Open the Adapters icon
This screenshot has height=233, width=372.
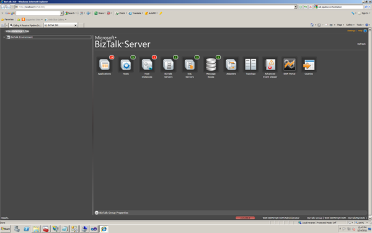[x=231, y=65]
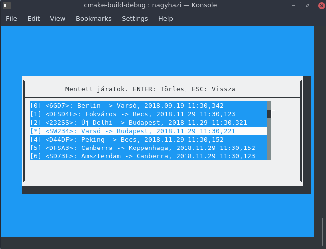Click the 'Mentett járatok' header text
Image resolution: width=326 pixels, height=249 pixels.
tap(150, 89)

##########

**Action item**
Leave every image out when you return the material above word for word.

**Output for this exercise**
Open the Adapters icon
This screenshot has height=233, width=372.
[x=231, y=65]
Click the 'Mentett járatok' header text
Image resolution: width=326 pixels, height=249 pixels.
tap(150, 89)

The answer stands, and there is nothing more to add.